Gallo (M5S): «Perplessità sul contratto e sui compensi alla società Pulchra» Servizio in scadenza a luglio del prossimo anno: chiesto lo stop alla proroga
VASTO. Da una iniziale offerta tecnico-economica di 263.787 euro a 150mila euro, cioè la somma pari al risparmio dei costi in discarica che il Comune avrebbe ottenuto estendendo la raccolta differenziata alla Marina. Ma anche “aspetti contrattuali poco chiari” venuti fuori spulciando tra le carte e che meritano un approfondimento con l’audizione dell’assessore all’ecologia, Paola Cianci, e del dirigente di settore, Alfonso Mercogliano in programma appena dopo le festività pasquali. È finita nel mirino della Commissione di vigilanza la convenzione stipulata tra il Comune e la Pulchra (società mista a prevalente capitale pubblico) per l’attivazione del servizio nel quartiere rivierasco. A portarla all’attenzione dell’organismo consiliare, presieduto da Vincenzo Suriani, è stato il Movimento 5 stelle che alla vigilia della riunione ha chiesto all’amministrazione del sindaco Francesco Menna di non prorogare la convenzione in scadenza il 16/07/2018 e di avviare tempestivamente le azioni necessarie per una nuova gara di affidamento dei servizi di igiene ambientale.

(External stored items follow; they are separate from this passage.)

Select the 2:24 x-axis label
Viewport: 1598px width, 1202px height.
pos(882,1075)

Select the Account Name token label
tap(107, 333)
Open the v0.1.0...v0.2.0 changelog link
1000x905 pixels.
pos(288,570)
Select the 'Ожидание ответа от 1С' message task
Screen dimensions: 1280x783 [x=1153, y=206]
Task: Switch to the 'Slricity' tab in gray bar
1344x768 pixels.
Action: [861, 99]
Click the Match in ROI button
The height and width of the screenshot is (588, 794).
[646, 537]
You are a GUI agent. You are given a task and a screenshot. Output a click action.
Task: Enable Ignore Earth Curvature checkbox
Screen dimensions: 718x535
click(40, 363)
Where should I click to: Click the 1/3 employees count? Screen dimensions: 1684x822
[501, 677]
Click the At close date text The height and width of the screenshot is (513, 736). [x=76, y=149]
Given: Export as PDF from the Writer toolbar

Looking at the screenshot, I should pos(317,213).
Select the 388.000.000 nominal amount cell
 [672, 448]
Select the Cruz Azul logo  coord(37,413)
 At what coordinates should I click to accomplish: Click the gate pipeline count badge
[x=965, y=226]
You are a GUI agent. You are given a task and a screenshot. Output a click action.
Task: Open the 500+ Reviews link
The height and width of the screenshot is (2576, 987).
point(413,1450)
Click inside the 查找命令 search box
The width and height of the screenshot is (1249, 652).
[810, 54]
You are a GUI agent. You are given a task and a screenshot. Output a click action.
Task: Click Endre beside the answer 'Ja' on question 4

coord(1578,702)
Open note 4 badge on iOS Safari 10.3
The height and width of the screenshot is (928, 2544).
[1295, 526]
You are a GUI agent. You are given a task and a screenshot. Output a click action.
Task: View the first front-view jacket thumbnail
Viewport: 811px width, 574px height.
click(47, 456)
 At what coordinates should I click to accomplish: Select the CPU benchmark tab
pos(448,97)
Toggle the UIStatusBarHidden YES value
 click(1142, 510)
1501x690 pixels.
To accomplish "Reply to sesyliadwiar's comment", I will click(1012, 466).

«Abbiamo studiato le carte e dalla nostra analisi sono emerse opacità, approssimazioni e omissioni», spiega il pentastellato Marco Gallo, componente dell’organismo consiliare, «in particolare hanno creato molte perplessità gli aspetti contrattuali che definiscono il compenso riconosciuto alla Pulchra. In data 21 dicembre 2015 la società presenta una proposta tecnico-economica basata su un piano molto dettagliato dal quale si evince un costo industriale pari a 263.787 euro. Nella stessa lettera di accompagnamento al piano industriale la Pulchra sembra mettersi la mano sulla coscienza e, fatto qualche calcolo sulle stime dei risparmi che il Comune avrebbe in discarica, riduce la sua richiesta da 263.797 euro a 150mila». Gallo contesta anche la delibera del 25 gennaio 2016 con cui la giunta comunale dispone l’implementazione della raccolta differenziata alla Marina. «Un provvedimento ambiguo», aggiunge il consigliere del M5S, «che non chiarisce la fonte e i termini dell’impegno preso dalla Pulchra qualora non venga ottenuto il risparmio di 150mila euro, né chiarisce come tale risparmio venga calcolato e su che base. Nell’atto integrativo della convenzione stipulata il 19 maggio 2016 vengono stranamente richiamate sia il compenso di 150mila euro l’anno sia il limite massimo di 200mila euro. Contestiamo il mancato rispetto degli indirizzi deliberati dalla giunta e chiediamo una revisione della convenzione che lasci da parte l’applicazione di formule e calcoli economici e stabilisca in modo univoco il compenso della Pulchra». La Commissione di vigilanza tornerà a riunirsi dopo Pasqua con le audizioni in programma.